Thursday, July 4, 2013
A Family Legacy, and the Pursuit of Independence
There are a lot of ways to respect your parents. You can emulate their behavior, or you can take what you've learned from them, and completely change the rules, and cut your own path out of life.
My husband grew up in a farming family. They're some of the hardest-working, most loving and and honest people I've ever met. His father spends his days in the fields with his brother and uncle, sweating under the steel roofs of tractors and combines as they use every drop of daylight to get the job done. Rob tells me about days as a kid spent helping on the farm in whatever ways they could, loading seed, helping in the shop, wherever their father needed them, there was him and his brother. It was a labor intensive job, but one that bore in him a strong work ethic, and an amazing bond with his family. Never have I met anyone quite as hard working and kind-hearted as the Hagest family.
Sometimes I don't think my husband ever expected to pursue a career in the agricultural industry-at least, not the way he was brought up doing it. We all grow up doing something, and we usually spend most of our lives trying to break the monotony and do something completely different. But my husband saw ways to improve the family business, ways to make it more sustainable and environmentally friendly, and now he spends his days in the yard experimenting. He uses the knowledge he gleaned from his father about farming and applies a whole new method of thinking to it, and I'm amazed at the applications he's come up with.
He's taken the ideas of a subset of agriculture, called permaculture, and applied it to a food garden, and has found some creative and simple ways to make food gardens more self-sustaining and productive, with no genetically modified seeds or pesticides of any kind. It's truly amazing.
You see, in this relationship, I'M the bleeding heart environmentalist, but after much debating and fact-checking, I've finally convinced (or rather, a series of macho-men permaculturalist podcasters have) him that it does matter what you put in the ground. After doing some of our own research, and watching plenty of dramatic and bleak documentaries, we realized that the food industry had become completely monopolized by agricultural giants that weren't just controlling 70% of the world's food supply, but that they were genetically altering our seeds to be Round Up resistant, and dumping millions of barrels of toxic poisons into the soil that produced our food. On top of that, these same CEOs that control and supply the majority of our food sit on the boards of the FDA and Health Department, further corrupting the system.
We were horrified by what we learned, but we were even more horrified by how inescapable the reach of corporate agriculture seemed. That's when we put our brains together and started working on changing things.
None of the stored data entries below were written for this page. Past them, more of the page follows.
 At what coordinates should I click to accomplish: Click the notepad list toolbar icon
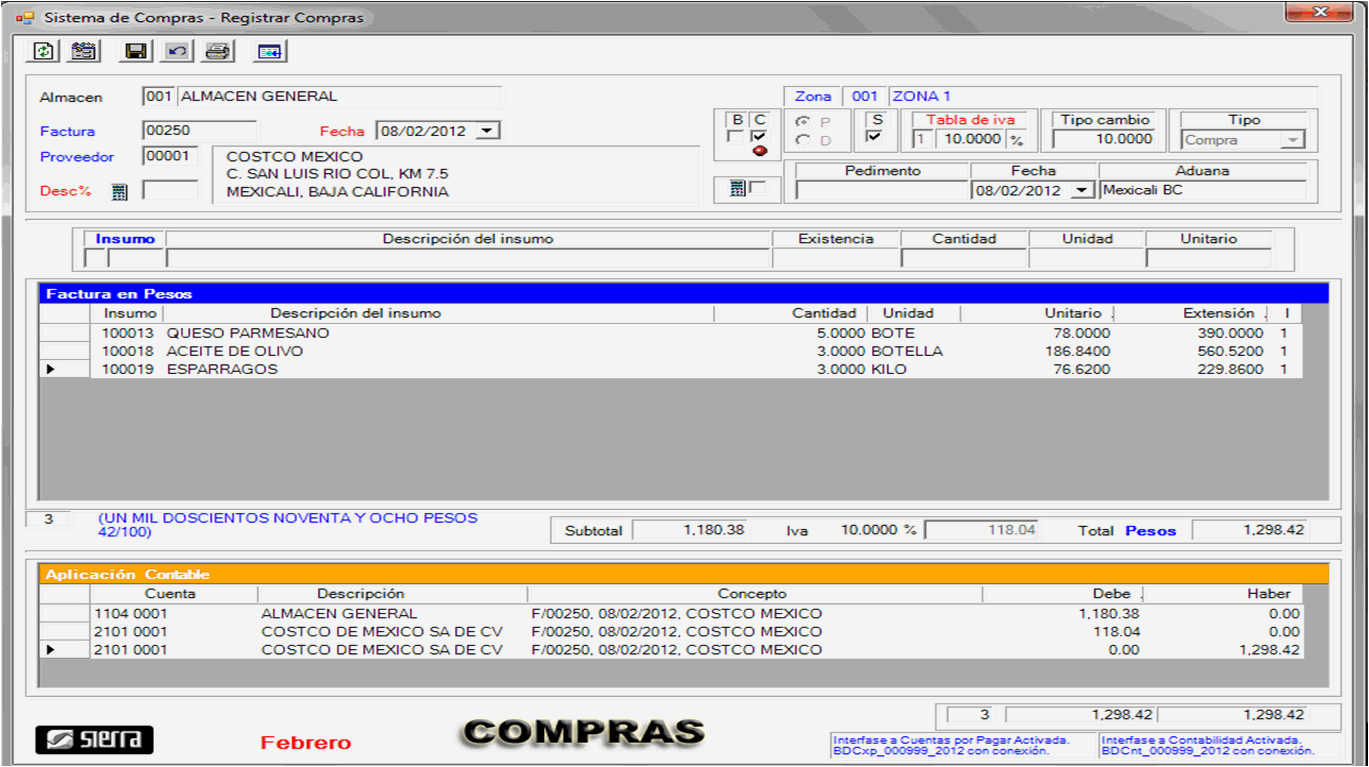(84, 51)
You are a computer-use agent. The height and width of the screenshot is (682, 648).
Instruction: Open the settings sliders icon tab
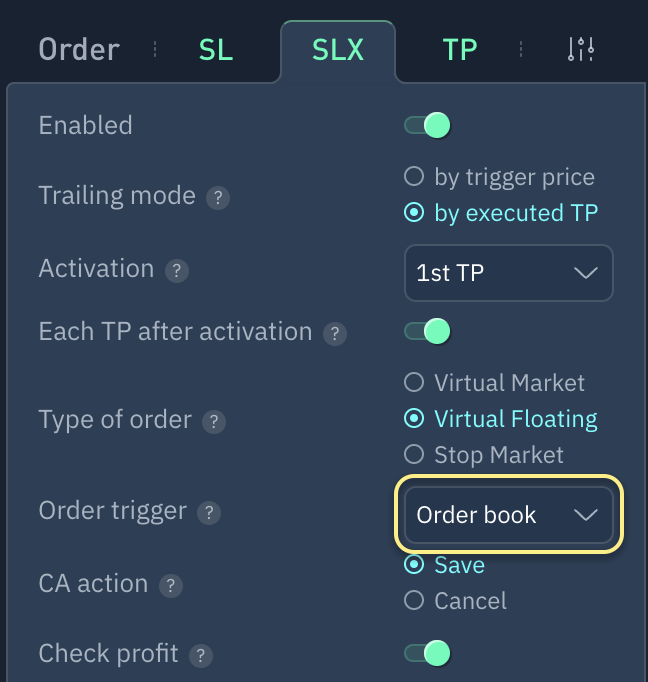[581, 49]
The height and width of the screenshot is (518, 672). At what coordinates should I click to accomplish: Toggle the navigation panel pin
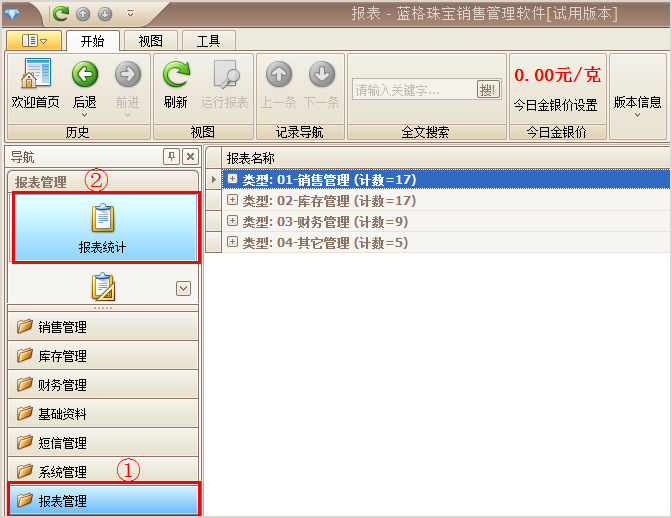coord(171,157)
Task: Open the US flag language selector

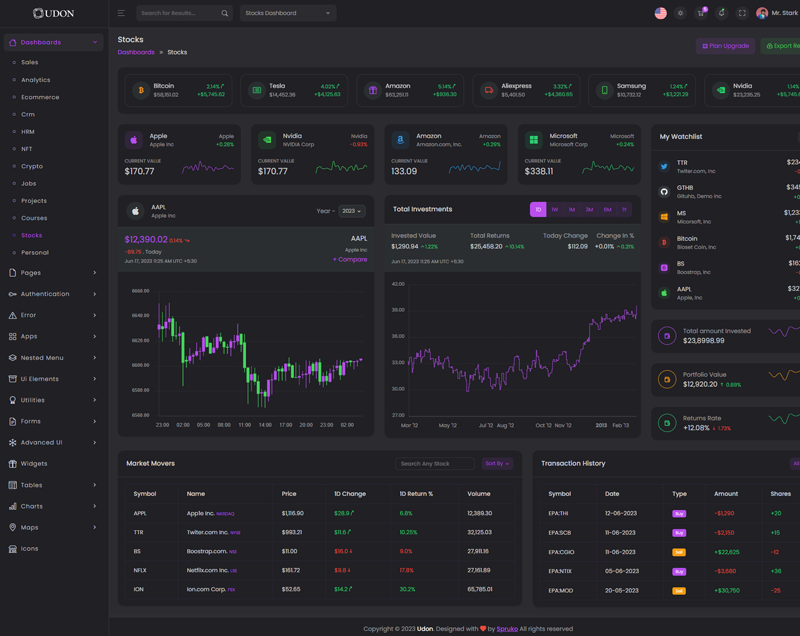Action: click(x=660, y=13)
Rob began gleaning information on alternatives to traditional farming methods such as monoculture, and started learning about polyculture, and natural food gardens that support themselves by allowing a diversity of plants to form symbiotic relationships with one another, rather than just planting row after row of beans or whatever. We did away with chemicals, completely. It wasn't easy, and it's something we're still working on, but we don't eat anything with corn or soybean products in them now, since that is the most genetically modified crop in the US. We started to examine everything we used, and did away with chemical cleaners and fast food, and started learning about wild foraging for food.
This intellectual awakening has inspired a whole new life for us. A little over a month ago, with the tremendous support of our friends and family, we moved to the rural Little Belt Mountains in Montana. We decided we wanted to be away from the city, and start learning about living as independent of a supermarket as we could. We escaped the endless reach of corporate agriculture, and now we work every day towards changing the way we live.
It wasn't an easy change. We miss our families, and our friends. But this was one inspired by his family, in a lot of ways. Many generations ago, his grandmother moved to Indiana from Wisconsin, and began a new life on the Hagest family farm. Now, her grandson has done just that, and is building on his family's legacy of hard work and perseverance, with a new found respect for the long term repercussions of his actions. Together, we will continue to work towards complete food independence. He is his father's son, and every day, my husband works towards being a pioneer like his dad. He respects his family by taking what they've taught him, and building on it.